A Defence of The Worst Train in Britain

In Britain, we are lucky to have some excellent examples of the railway art. In particular, the truly magnificent HS1, which allows one to reach Ashford from London in a mere 38 minutes, at up to 140 mph, or, to transport one at up to 186 mph on a rather beautiful Eurostar on one’s holidays to the continent.

Alas, this is not an article about that railway. Today, I want to draw your attention upon the other end of the spectrum, the veritable base model of passenger transport in Britain. I am of course talking about the Pacer (a picture can be found here, you’ll almost certainly recognise these if you live in the North), the bastard child of a British Leyland bus and an old freight wagon, truly the blight of the North. Except that is the short version of the story. You see, few people bother to explain why the Pacers are the way they are, and why they just might be the most important trains on the network.

To explain why this is the case, we need to understand a little about the railway when the Pacers were created. The recession of the early 1980s hit the UK quite hard, and the railways in particular. During this time, British Rail suffered from a huge maintenance backlog, causing it to ask for more subsidy from government, to cover these costs and to subsidise otherwise unviable services on local lines.

Unfortunately, the government they were dealing with was the government of Margaret Thatcher. The inconvenient truth was that they were not prepared to fund British Rail in the face of decreasing passenger numbers, fights with the unions, and increasingly outdated methods and equipment. In fact, the government viewed the railways so poorly that the very concept of the railways was under threat in this period, and a report was commissioned, led by the retired civil servant Sir David Serpell, to look into the state and prospects for Britain’s railways. It was dubbed the Serpell report.

Unsurprisingly, it was not an optimistic report. It consisted of several “options” for Britain’s railways, all proposing different sizes of network, based on different financial criteria. The most severe of these options was Option A, which would have reduced the network from just over 10,000 miles (as it was in 1982) to just 1,630 miles, leaving many places completely off the railway map. It was described as “A commercially viable railway which might be sustained in the long run with no financial support from public funds”. This would have left anywhere south west of Bristol off the railway map completely, along with anywhere north of Glasgow or Edinburgh, and the Midland Main Line linking Leicester, Nottingham and Sheffield with London too would have disappeared.

= = = = =

§ Description of the task
In the piece defending the Pacer train, how many miles of network would Option A of the Serpell report have left?

§ Stored entries

= = = = =

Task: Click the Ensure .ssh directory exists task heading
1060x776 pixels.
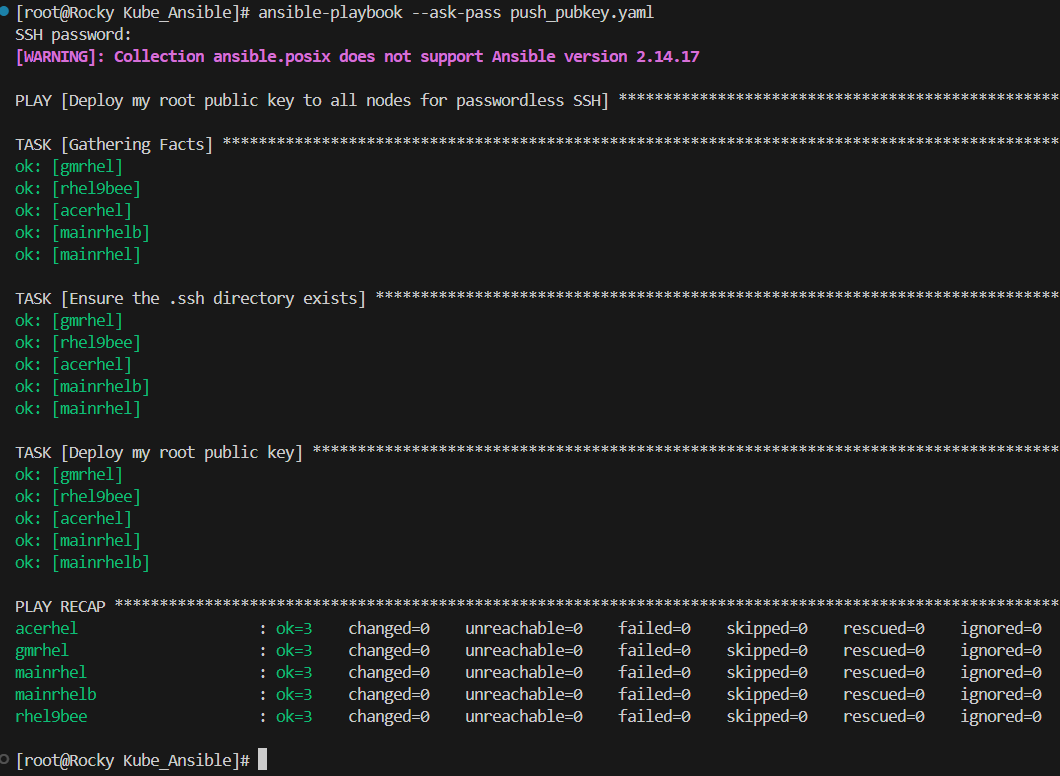Action: point(190,299)
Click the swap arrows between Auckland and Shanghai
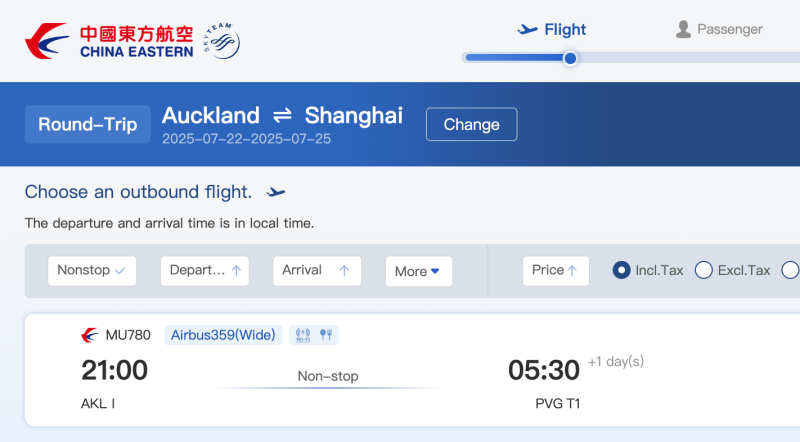The width and height of the screenshot is (800, 442). point(282,116)
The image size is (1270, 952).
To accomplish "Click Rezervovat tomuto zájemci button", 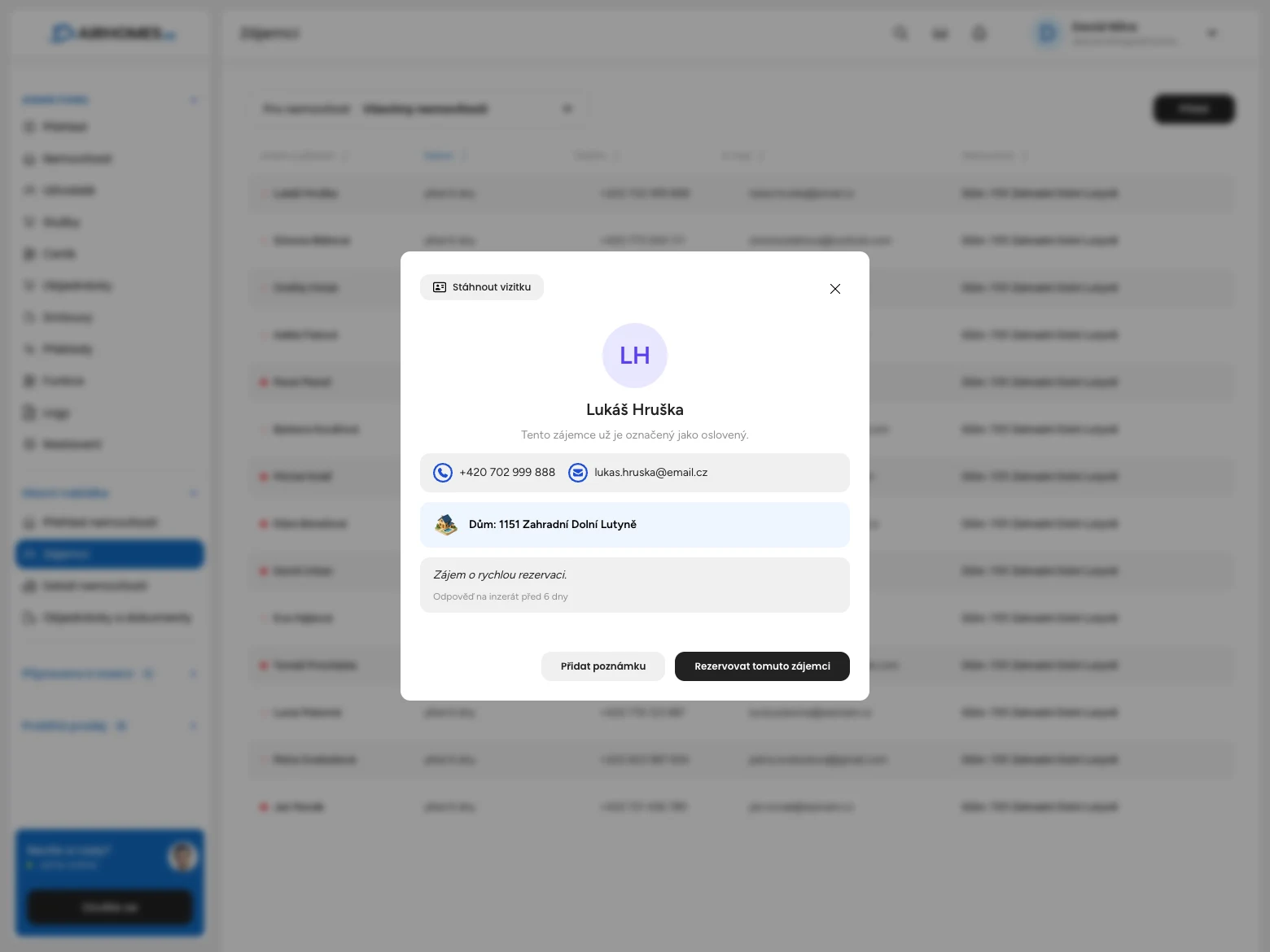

= = = = =

§ Response to the exercise
1,630 miles